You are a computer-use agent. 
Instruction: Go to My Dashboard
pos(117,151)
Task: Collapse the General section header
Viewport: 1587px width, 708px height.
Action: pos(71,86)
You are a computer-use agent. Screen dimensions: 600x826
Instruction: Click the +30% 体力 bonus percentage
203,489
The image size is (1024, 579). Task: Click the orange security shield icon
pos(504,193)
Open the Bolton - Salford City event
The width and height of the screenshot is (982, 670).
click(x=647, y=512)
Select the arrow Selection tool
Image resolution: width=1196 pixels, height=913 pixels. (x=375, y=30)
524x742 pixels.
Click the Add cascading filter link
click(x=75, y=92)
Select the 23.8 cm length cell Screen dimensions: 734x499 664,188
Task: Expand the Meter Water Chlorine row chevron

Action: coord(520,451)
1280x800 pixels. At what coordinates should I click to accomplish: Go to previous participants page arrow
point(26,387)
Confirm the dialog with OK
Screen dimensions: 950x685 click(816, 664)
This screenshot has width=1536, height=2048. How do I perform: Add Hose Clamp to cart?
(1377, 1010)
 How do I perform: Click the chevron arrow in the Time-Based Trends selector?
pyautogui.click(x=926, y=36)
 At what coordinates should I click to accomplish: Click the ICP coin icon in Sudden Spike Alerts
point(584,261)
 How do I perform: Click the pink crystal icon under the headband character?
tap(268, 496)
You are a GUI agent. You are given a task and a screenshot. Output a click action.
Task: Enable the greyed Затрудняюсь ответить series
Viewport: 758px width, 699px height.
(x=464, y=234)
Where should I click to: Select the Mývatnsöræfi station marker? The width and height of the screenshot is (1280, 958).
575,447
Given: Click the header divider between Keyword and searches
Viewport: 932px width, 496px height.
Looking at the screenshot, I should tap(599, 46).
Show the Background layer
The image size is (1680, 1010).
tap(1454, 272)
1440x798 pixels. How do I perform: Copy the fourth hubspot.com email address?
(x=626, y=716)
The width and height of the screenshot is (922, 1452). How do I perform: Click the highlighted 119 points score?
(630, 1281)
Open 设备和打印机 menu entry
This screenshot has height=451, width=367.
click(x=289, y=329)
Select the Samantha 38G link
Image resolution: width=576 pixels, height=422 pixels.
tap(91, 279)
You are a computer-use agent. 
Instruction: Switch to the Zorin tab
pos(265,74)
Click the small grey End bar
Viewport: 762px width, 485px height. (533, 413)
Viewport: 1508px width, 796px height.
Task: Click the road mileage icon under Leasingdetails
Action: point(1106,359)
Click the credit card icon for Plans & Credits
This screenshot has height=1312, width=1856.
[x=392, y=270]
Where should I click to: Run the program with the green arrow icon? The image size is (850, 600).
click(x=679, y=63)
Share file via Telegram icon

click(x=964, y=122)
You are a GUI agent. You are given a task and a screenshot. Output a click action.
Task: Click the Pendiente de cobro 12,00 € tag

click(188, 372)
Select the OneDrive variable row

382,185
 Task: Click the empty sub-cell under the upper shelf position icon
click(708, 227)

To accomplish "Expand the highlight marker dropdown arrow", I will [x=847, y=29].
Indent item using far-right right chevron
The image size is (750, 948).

■ **Task item**:
Set down the entries above again, word for word.

■ **Response area**:
You are a computer-use agent. 
Instruction: Go to My Dashboard
pos(117,151)
Task: Collapse the General section header
Viewport: 1587px width, 708px height.
Action: pos(71,86)
You are a computer-use agent. Screen dimensions: 600x826
Instruction: Click the +30% 体力 bonus percentage
203,489
The image size is (1024, 579). Task: Click the orange security shield icon
pos(504,193)
Open the Bolton - Salford City event
The width and height of the screenshot is (982, 670).
click(x=647, y=512)
Select the arrow Selection tool
Image resolution: width=1196 pixels, height=913 pixels. (x=375, y=30)
524x742 pixels.
Click the Add cascading filter link
click(x=75, y=92)
Select the 23.8 cm length cell Screen dimensions: 734x499 664,188
Task: Expand the Meter Water Chlorine row chevron

Action: coord(520,451)
1280x800 pixels. At what coordinates should I click to accomplish: Go to previous participants page arrow
point(26,387)
Confirm the dialog with OK
Screen dimensions: 950x685 click(816, 664)
This screenshot has width=1536, height=2048. How do I perform: Add Hose Clamp to cart?
(1377, 1010)
 How do I perform: Click the chevron arrow in the Time-Based Trends selector?
pyautogui.click(x=926, y=36)
 At what coordinates should I click to accomplish: Click the ICP coin icon in Sudden Spike Alerts
point(584,261)
 How do I perform: Click the pink crystal icon under the headband character?
tap(268, 496)
You are a GUI agent. You are given a task and a screenshot. Output a click action.
Task: Enable the greyed Затрудняюсь ответить series
Viewport: 758px width, 699px height.
(x=464, y=234)
Where should I click to: Select the Mývatnsöræfi station marker? The width and height of the screenshot is (1280, 958).
575,447
Given: Click the header divider between Keyword and searches
Viewport: 932px width, 496px height.
Looking at the screenshot, I should tap(599, 46).
Show the Background layer
The image size is (1680, 1010).
tap(1454, 272)
1440x798 pixels. How do I perform: Copy the fourth hubspot.com email address?
(x=626, y=716)
The width and height of the screenshot is (922, 1452). How do I perform: Click the highlighted 119 points score?
(630, 1281)
Open 设备和打印机 menu entry
This screenshot has height=451, width=367.
click(x=289, y=329)
Select the Samantha 38G link
Image resolution: width=576 pixels, height=422 pixels.
tap(91, 279)
You are a computer-use agent. 
Instruction: Switch to the Zorin tab
pos(265,74)
Click the small grey End bar
Viewport: 762px width, 485px height. (533, 413)
Viewport: 1508px width, 796px height.
Task: Click the road mileage icon under Leasingdetails
Action: point(1106,359)
Click the credit card icon for Plans & Credits
This screenshot has height=1312, width=1856.
[x=392, y=270]
Where should I click to: Run the program with the green arrow icon? The image size is (850, 600).
click(x=679, y=63)
Share file via Telegram icon

click(x=964, y=122)
You are a GUI agent. You are given a task and a screenshot. Output a click action.
Task: Click the Pendiente de cobro 12,00 € tag

click(188, 372)
Select the OneDrive variable row

382,185
 Task: Click the empty sub-cell under the upper shelf position icon
click(708, 227)

To accomplish "Expand the highlight marker dropdown arrow", I will [x=847, y=29].
Indent item using far-right right chevron
The image size is (750, 948).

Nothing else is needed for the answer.